Blue indicate likely communities redlined by Charter, although analysis is still in progress. Yellow is where Charter offers broadband. Click for a bigger – 8.5 MB – version.
One condition could make all the difference for the proposed decision in front of the California Public Utilities Commission that would formally approve the pending mega merger and market swap between Comcast, Time-Warner and Charter. The way the decision reads now, it would impose 25 different conditions on the deal, ranging from rates that can be charged for particular telephone and broadband services, to budgets for marketing to low income households, to requirements for battery backups. The CPUC’s authority to impose many of those requirements is debatable and its ability to enforce them is tenuous.
But some of the conditions are on firmer ground, particularly a broadband build out requirement…
Comcast shall, within 24 months of the effective date of the parent company merger, upgrade facilities to make broadband services available in all California households where [Comcast, Time-Warner, Charter and Bright House] currently provide only video service.
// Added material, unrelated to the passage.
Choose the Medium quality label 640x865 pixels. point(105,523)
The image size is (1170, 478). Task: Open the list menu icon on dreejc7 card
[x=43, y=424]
When the FCC imposed a very limited set of common carrier rules on Internet service and infrastructure, it left the door open a crack to universal service requirements, which traditionally have been managed at both the state and federal level. So there’s a plausible argument that the CPUC gained explicit authority to tell Comcast if it wants control of 84% or more of Californian homes, then it has to serve them all.
That’s important for cities like Gonzales in the Salinas Valley, where Charter never upgraded analog cable systems. In the Salinas Valley alone, a hundred thousand people in some of California’s poorest communities have been redlined out of the digital age. A preliminary analysis by the Central Coast Broadband Consortium points to the conclusion that they are not alone. The CPUC’s own map data indicates that even bigger swaths of Los Angeles, San Bernardino, Tulare and Kern counties fall below Charter’s red line. The analysis isn’t finished yet (full disclosure: I’m part of that effort), but the picture so far is bleak.
The City of Gonzales filed a request regarding Comcast’s plan to take over those systems, asking – successfully so far – for the CPUC’s help…
The City of Gonzales requests the California Public Utilities Commission condition the pending action…by requiring analog cable systems to be upgraded to digital systems as part of this or any action before the commission.
There are many good arguments for rejecting the deal altogether, including the likelihood that the wish list of 25 conditions will have little more effect than a letter to Santa. But the build out requirement could stick, and it’s hard to look at the communities that Charter has abandoned throughout California and say we’re going to kill your best hope of joining the 21st century. If CPUC commissioners say no – and I still think they should – they will have an obligation to use the new universal broadband service authority granted by the FCC to end broadband redlining by monopolies they now regulate.